What set Vidu apart from day one was its emphasis on physical coherence. While many early video generation models produced dreamlike, fluid results that fell apart when objects interacted with each other, Vidu's outputs showed a notably better grasp of physics — objects had weight, shadows moved correctly, and camera motion felt intentional rather than random. The underlying architecture uses a diffusion transformer approach, trained on large-scale video datasets that Shengshu assembled partly through partnerships with Chinese content platforms. Their models support multi-shot generation with consistent characters, a feature that moved Vidu from a novelty tool toward something creators could actually use for short-form storytelling.
Vidu occupies an interesting position in the AI video landscape. In China, it competes with Kling (from Kuaishou), Wan (from Alibaba), and a handful of other well-funded efforts. Internationally, it goes up against Runway, Luma, and Pika. Shengshu has pursued an API-first strategy alongside its consumer-facing product, making Vidu available to developers building on top of video generation. Pricing has been aggressive, undercutting Western competitors while offering comparable or better quality on many benchmarks. The company raised significant funding in 2024, reportedly at a valuation exceeding $300 million, with backing from Zhipu AI and other notable Chinese investors.

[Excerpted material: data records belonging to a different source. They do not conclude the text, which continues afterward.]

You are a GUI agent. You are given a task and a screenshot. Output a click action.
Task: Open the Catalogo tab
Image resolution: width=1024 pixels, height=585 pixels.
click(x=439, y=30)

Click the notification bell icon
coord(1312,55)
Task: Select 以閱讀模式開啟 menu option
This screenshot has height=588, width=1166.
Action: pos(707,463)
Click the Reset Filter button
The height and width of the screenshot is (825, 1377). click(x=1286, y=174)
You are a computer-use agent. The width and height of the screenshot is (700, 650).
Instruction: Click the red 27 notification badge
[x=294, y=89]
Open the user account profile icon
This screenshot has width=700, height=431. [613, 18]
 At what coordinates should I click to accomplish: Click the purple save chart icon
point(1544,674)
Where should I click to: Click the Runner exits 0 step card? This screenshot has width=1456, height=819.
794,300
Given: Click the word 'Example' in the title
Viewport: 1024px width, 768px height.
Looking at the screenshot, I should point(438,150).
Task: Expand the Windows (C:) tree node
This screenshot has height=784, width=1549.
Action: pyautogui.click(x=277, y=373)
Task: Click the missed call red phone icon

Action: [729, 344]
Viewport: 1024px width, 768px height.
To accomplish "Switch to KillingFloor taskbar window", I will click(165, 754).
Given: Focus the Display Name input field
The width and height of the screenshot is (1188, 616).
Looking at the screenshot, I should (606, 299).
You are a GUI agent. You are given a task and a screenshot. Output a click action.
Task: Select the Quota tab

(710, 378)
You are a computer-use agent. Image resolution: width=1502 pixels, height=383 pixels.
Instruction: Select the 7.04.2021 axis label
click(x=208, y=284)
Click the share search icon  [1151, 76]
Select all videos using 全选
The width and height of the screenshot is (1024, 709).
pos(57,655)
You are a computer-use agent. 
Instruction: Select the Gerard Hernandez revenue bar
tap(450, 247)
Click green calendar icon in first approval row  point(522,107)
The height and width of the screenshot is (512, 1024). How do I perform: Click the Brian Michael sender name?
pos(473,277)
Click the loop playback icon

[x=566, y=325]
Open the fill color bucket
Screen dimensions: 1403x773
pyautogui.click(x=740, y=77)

Shengshu has been pushing Vidu toward longer-form generation, higher resolutions, and better controllability — the three axes that matter most for professional use. They have also invested in image-to-video and video-to-video capabilities, recognizing that most real workflows start with reference material rather than text prompts alone. The broader question for Vidu is whether it can break through internationally despite the geopolitical headwinds facing Chinese AI companies, or whether it will remain primarily a domestic powerhouse. Either way, the technical quality of their output has earned them a seat at the table in the global AI video conversation.